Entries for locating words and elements
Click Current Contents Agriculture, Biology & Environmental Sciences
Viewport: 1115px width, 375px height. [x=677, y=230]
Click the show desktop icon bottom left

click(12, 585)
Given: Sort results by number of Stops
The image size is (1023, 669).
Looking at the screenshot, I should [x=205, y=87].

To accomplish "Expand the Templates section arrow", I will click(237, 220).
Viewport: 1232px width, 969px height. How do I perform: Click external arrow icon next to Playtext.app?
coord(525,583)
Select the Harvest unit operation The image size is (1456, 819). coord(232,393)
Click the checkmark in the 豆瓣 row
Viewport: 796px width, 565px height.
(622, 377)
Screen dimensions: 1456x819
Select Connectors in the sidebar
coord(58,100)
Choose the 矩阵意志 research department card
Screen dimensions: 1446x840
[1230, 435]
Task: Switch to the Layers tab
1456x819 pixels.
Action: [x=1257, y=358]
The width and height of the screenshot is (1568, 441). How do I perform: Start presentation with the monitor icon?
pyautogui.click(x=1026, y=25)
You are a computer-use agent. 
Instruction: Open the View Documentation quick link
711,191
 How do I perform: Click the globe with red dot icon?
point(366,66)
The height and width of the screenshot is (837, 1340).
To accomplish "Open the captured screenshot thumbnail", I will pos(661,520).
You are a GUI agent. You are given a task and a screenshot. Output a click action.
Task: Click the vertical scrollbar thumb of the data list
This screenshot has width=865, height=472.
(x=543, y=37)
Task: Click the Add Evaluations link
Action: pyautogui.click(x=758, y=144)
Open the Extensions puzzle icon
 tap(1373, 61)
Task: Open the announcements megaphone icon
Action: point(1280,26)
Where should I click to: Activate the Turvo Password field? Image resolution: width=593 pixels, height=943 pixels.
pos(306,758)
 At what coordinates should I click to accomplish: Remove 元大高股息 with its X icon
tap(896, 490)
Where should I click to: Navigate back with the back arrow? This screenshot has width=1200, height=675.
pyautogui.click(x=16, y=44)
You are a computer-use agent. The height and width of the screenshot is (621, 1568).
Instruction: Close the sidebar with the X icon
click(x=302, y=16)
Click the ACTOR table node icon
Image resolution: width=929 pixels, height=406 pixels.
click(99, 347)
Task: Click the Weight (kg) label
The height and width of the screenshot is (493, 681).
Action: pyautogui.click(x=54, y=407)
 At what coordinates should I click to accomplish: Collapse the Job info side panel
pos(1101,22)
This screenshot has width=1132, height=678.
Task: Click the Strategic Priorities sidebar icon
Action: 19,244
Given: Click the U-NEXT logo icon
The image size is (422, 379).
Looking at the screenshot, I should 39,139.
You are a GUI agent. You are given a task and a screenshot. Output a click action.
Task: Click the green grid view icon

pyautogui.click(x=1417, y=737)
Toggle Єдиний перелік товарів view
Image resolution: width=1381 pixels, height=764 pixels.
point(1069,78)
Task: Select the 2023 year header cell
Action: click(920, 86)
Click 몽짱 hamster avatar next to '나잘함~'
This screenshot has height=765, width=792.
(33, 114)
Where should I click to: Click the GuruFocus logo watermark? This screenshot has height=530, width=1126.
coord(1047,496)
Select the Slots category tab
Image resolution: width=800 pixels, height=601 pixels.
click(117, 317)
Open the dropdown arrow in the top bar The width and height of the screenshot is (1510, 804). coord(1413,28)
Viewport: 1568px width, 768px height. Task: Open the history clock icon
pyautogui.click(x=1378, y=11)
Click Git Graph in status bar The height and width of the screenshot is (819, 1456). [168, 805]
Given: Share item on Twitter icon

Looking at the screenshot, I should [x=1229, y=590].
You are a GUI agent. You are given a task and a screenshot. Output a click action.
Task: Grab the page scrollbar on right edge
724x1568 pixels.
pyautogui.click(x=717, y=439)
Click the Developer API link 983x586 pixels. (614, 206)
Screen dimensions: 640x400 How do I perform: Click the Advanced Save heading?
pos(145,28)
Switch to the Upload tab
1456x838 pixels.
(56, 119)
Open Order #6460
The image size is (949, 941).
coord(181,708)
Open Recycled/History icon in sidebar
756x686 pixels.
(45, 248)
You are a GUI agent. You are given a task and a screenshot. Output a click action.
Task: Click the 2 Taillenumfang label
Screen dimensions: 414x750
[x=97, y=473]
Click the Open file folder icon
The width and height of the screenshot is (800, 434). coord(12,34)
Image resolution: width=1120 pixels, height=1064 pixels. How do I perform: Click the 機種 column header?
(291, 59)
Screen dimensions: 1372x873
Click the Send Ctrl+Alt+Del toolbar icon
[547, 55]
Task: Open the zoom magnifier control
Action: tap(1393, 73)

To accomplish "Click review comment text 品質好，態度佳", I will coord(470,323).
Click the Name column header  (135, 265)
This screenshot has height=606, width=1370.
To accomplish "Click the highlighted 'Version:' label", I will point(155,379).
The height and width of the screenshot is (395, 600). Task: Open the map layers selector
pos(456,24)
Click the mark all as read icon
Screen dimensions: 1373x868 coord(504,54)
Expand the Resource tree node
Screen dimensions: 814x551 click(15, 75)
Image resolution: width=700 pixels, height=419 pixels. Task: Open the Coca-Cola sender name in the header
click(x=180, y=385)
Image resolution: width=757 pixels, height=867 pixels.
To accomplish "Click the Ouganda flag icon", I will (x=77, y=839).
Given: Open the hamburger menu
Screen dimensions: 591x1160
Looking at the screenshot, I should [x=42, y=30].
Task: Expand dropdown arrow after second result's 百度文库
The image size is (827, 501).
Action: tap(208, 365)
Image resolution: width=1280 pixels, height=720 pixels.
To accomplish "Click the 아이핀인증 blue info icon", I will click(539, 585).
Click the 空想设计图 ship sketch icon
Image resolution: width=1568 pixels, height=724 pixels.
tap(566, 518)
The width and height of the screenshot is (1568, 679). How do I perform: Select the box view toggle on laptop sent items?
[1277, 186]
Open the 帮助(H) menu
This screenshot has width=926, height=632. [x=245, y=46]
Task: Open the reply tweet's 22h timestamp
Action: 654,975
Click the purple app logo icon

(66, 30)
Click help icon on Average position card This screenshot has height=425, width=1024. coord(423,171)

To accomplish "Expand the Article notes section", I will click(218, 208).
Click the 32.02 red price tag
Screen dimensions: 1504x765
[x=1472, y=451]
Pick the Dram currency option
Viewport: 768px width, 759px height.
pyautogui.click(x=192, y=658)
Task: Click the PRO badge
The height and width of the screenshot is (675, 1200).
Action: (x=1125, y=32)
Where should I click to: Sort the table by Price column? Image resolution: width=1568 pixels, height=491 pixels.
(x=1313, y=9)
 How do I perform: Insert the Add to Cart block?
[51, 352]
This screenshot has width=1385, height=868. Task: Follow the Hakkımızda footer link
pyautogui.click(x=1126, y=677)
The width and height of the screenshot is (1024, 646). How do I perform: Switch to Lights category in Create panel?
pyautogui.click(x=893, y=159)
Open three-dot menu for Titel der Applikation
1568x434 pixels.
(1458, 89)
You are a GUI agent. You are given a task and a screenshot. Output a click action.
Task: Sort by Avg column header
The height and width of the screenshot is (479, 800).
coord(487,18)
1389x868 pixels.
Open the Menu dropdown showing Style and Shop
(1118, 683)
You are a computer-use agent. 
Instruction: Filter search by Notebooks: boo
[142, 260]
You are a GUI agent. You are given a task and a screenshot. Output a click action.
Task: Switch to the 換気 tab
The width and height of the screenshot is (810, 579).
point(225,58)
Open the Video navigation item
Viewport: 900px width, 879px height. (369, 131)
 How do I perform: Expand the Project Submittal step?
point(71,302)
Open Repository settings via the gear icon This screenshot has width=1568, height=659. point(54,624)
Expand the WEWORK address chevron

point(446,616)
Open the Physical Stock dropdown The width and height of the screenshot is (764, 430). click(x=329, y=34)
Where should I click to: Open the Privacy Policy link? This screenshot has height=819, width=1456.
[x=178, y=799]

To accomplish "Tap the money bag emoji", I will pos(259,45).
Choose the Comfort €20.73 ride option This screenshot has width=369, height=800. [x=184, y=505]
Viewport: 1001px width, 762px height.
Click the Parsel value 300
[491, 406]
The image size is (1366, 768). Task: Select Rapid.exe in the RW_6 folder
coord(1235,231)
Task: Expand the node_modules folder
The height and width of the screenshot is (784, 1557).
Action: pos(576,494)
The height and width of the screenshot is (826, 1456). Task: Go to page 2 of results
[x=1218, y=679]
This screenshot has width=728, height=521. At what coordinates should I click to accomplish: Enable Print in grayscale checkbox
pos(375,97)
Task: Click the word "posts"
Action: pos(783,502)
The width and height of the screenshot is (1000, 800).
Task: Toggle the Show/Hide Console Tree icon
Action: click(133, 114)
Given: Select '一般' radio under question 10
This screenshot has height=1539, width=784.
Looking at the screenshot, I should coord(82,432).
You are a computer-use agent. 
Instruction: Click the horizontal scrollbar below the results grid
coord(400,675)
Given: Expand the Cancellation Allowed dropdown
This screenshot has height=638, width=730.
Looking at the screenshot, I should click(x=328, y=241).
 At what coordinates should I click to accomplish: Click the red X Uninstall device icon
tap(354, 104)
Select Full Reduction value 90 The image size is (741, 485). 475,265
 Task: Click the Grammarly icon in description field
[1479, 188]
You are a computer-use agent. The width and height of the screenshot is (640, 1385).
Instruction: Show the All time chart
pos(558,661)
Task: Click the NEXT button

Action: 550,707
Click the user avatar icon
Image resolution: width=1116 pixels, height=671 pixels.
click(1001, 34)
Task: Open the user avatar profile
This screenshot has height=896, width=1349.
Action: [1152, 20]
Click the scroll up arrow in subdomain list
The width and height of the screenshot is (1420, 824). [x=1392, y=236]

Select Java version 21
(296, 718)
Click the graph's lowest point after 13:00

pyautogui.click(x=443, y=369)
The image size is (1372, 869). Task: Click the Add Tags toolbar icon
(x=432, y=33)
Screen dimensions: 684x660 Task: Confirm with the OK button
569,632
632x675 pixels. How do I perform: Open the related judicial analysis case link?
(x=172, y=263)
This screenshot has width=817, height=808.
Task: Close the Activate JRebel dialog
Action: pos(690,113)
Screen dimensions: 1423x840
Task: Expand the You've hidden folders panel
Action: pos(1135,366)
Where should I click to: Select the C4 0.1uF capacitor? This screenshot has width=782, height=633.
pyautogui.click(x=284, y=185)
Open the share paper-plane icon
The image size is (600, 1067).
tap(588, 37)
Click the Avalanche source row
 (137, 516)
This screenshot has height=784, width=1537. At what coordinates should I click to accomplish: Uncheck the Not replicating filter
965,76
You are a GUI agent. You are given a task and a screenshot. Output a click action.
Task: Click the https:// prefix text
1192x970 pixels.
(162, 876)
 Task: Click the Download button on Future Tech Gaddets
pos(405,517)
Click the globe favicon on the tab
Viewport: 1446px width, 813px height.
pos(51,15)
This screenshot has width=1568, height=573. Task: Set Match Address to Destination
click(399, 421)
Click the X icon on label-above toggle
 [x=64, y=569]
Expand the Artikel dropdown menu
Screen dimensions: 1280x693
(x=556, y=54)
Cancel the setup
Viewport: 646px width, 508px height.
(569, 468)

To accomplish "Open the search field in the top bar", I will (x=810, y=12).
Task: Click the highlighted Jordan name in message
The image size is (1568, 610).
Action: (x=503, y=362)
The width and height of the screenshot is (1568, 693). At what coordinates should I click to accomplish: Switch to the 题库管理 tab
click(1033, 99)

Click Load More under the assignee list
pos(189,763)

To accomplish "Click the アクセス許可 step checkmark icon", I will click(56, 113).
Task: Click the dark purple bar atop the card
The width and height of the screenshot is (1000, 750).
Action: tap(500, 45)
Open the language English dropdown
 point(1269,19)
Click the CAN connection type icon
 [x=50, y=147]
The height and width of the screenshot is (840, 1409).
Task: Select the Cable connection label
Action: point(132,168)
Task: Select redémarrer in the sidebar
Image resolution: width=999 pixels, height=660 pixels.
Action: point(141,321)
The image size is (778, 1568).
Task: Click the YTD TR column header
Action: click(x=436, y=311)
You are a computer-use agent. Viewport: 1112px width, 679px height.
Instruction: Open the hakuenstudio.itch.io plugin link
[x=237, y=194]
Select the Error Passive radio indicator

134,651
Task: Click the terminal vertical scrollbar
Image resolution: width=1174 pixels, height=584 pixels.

PROMPT -
Report every line of the material above that contains the word "header", copying each such line in full.

COMPLETE ANSWER -
Task: Select the 2023 year header cell
Image resolution: width=1120 pixels, height=1064 pixels. How do I perform: Click the 機種 column header?
Click the Name column header  (135, 265)
Image resolution: width=700 pixels, height=419 pixels. Task: Open the Coca-Cola sender name in the header
Task: Sort by Avg column header
Task: Click the YTD TR column header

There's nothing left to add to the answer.